Some people feel uncomfortable with others using the word trigger to describe their responses to fiction, but I feel there may be a somewhat misguided reason for this at times. There seems to be a sentiment among some that using the word for things that are not triggers will somehow dilute it. One reason I think this is misguided is that it attempts to judge whether some stranger's emotional responses meet some vague and arbitrary threshhold according to some internal metric of How All People Must Work (eg. if you're able to do X, you couldn't possibly feel Y). I think this inevitably ends up resulting in people diagnosing complete strangers on the internet while upholding the toxic ideal that a person's own knowledge of their mental states should be disregarded whenever it's inconvenient to others. This will also surely send a lot of people prone to self-doubt into terrible self-doubt spirals, which I think is alone enough reason to discourage this sort of thinking from being passed around. And even if someone isn't saying these things outright (and they often aren't), I feel they should be careful about what their words may imply in this regard.

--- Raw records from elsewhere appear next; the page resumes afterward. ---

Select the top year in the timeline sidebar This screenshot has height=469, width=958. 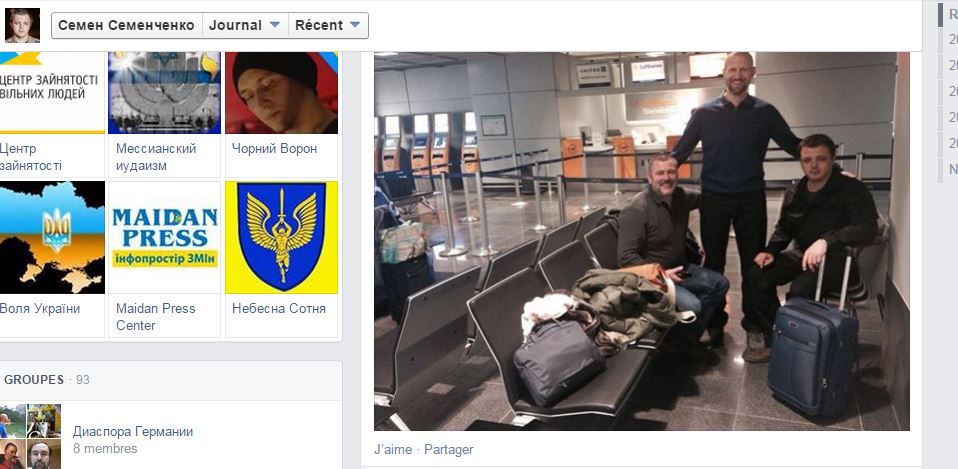point(953,39)
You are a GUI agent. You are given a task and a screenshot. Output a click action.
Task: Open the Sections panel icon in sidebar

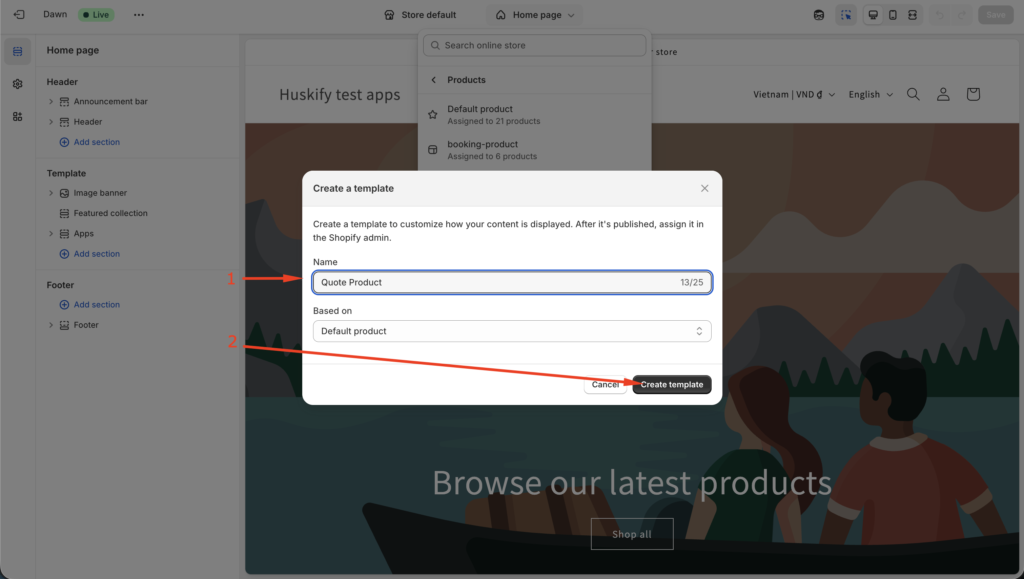(x=17, y=51)
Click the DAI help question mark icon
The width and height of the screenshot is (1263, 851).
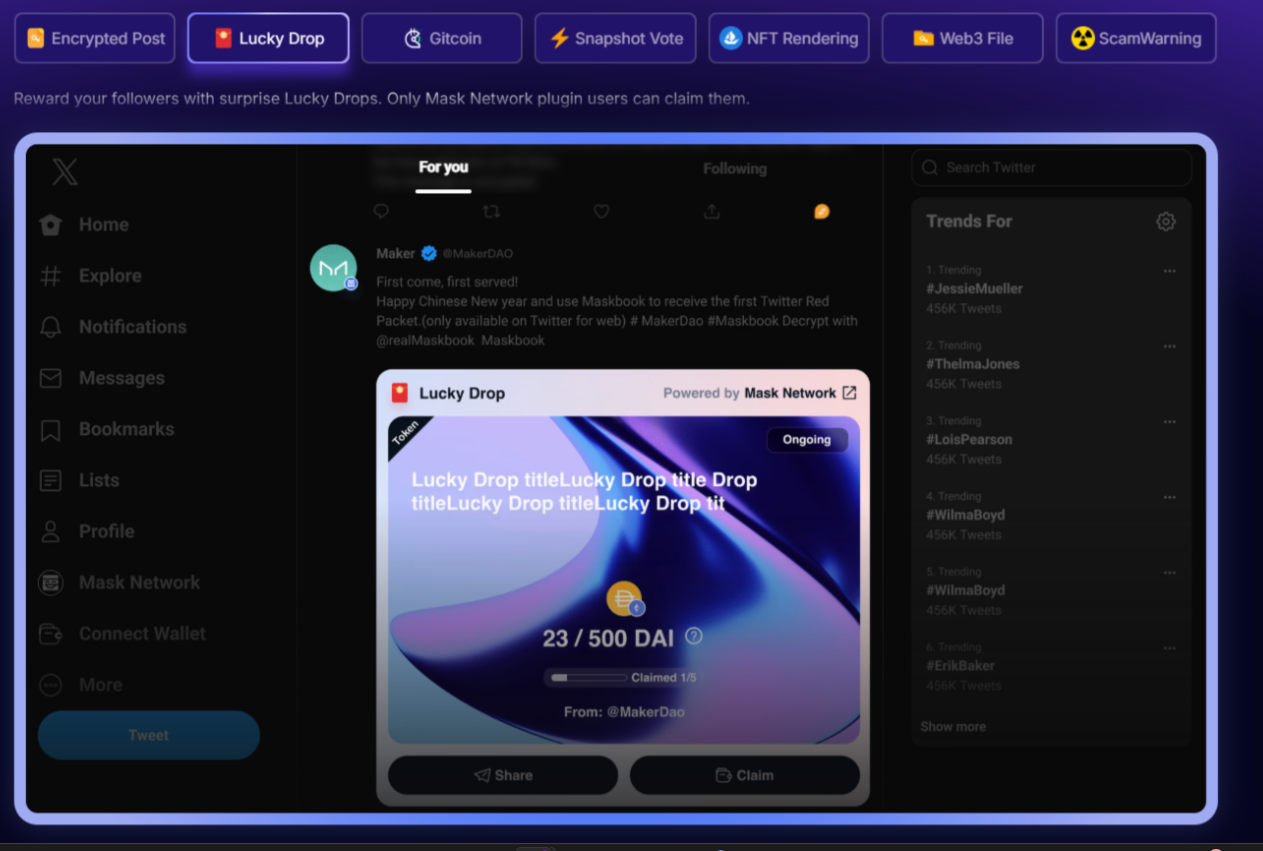(x=693, y=636)
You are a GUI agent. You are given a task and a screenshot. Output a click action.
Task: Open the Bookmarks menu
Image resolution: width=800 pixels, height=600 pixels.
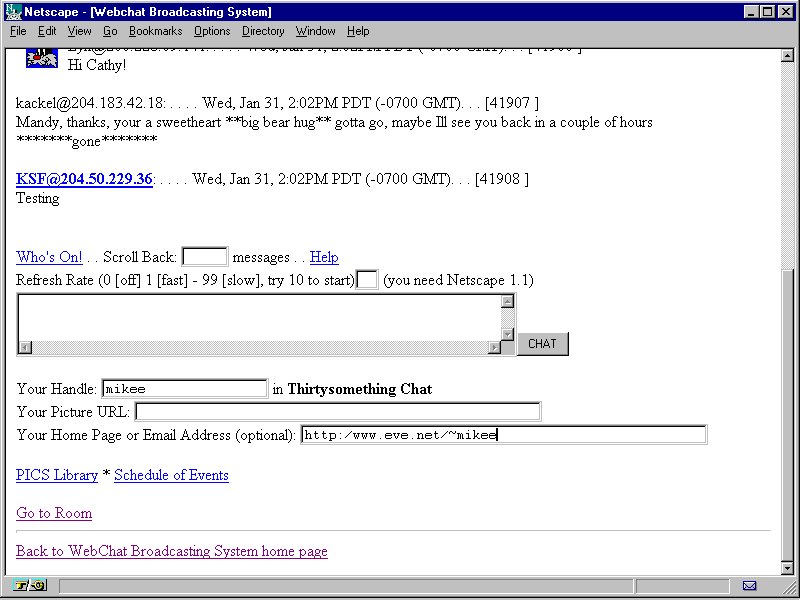click(155, 31)
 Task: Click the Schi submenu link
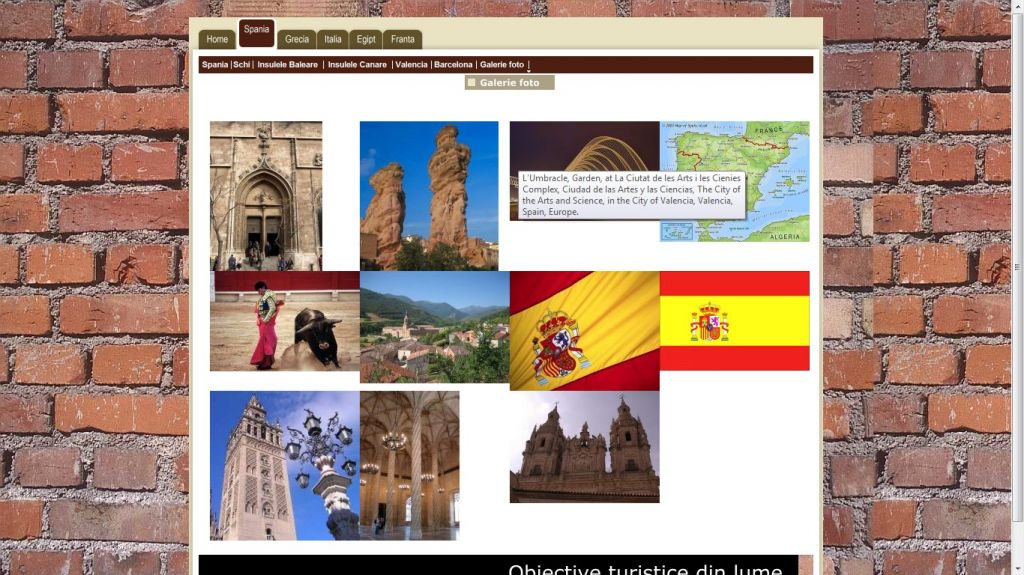point(242,65)
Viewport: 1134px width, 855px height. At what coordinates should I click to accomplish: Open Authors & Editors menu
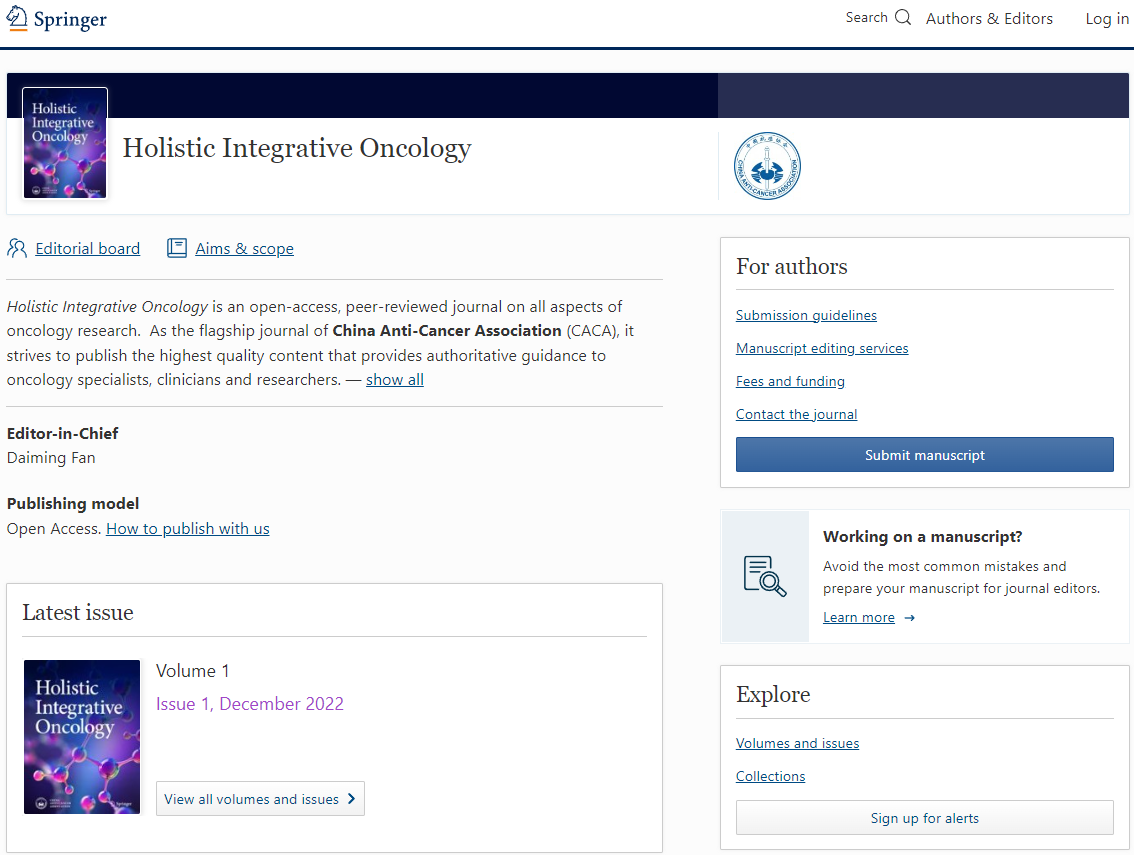click(x=989, y=19)
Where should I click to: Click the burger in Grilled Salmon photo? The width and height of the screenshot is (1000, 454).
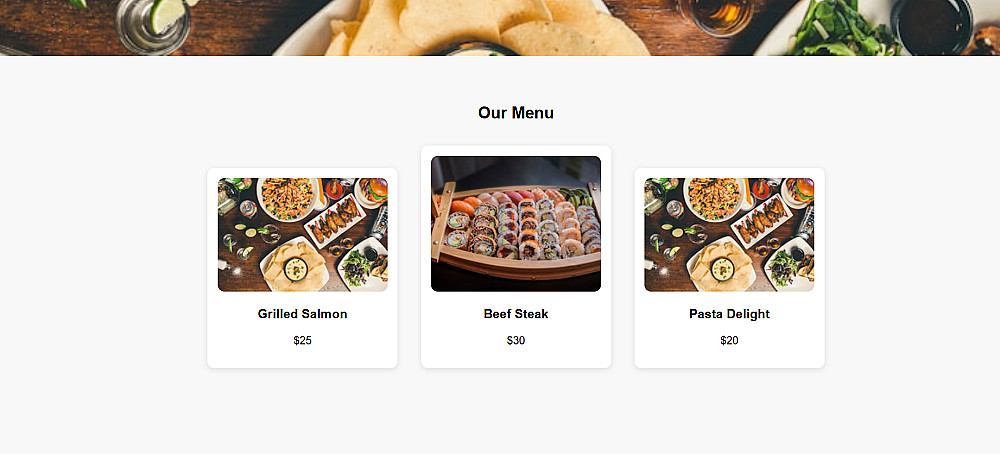(x=375, y=190)
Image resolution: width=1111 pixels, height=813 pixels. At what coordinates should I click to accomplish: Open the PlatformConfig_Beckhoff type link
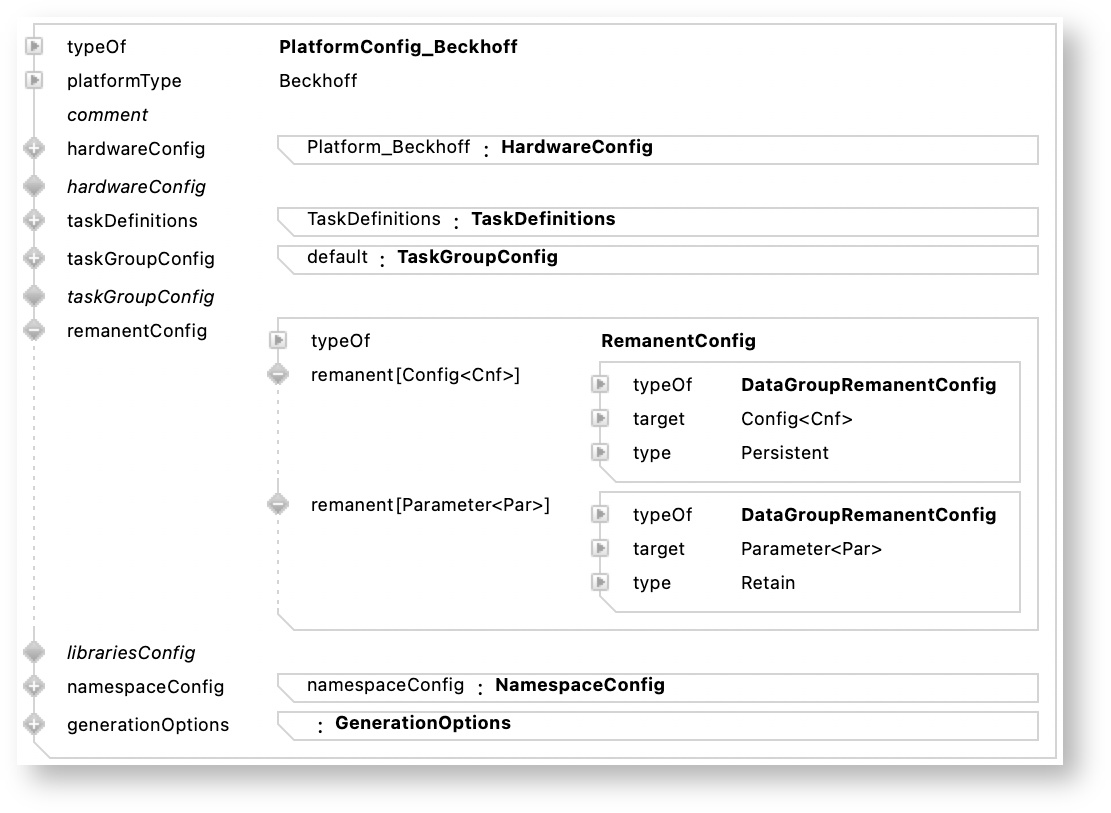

All of this is also entirely unnecessary to defend fiction of any sort because a work triggering a person a.) does not indicate anything about its relative 'morality' and b.) does not mean the author is at fault for that adverse event. Different people may be triggered by different things, and absolutely anything can be a trigger. Something that brings you great joy could put someone else on a downward spiral for days. What one person finds to be a balm to their psyche may be incredibly harmful to another. And what one person considers innocuous may be absolutely intolerable to others.
Different people have different needs, and *that* is what needs to be acknowledged regarding triggers. *That* is why we can't just get rid of all works that are triggering, so as to prevent any possibility of upset. Because to abolish any possibility of such psychological harm from fiction, one would simultaneously have to abolish any possibility of benefit. One would have to abolish stories entirely.